What is being asked
Whenever a line in the material below includes "عالمگیرین", copy that line.

━━━ Data for review

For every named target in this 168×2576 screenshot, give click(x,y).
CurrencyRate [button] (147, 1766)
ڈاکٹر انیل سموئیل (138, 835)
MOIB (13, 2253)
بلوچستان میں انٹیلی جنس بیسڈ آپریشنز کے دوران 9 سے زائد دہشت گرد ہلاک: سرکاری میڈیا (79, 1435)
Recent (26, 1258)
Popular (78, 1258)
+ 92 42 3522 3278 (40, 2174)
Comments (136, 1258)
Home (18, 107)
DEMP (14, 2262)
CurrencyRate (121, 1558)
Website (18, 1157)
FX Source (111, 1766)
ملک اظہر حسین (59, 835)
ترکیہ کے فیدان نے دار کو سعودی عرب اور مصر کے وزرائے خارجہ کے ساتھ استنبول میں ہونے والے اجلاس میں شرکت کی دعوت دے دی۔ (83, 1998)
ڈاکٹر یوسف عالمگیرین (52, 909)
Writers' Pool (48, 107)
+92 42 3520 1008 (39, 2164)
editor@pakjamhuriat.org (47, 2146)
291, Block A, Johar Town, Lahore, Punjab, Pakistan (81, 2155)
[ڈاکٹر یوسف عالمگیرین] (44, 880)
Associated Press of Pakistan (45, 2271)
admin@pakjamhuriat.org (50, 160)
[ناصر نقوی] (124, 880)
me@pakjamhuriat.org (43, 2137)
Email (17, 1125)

━━━━━━

Your response
ڈاکٹر یوسف عالمگیرین (52, 909)
[ڈاکٹر یوسف عالمگیرین] (44, 880)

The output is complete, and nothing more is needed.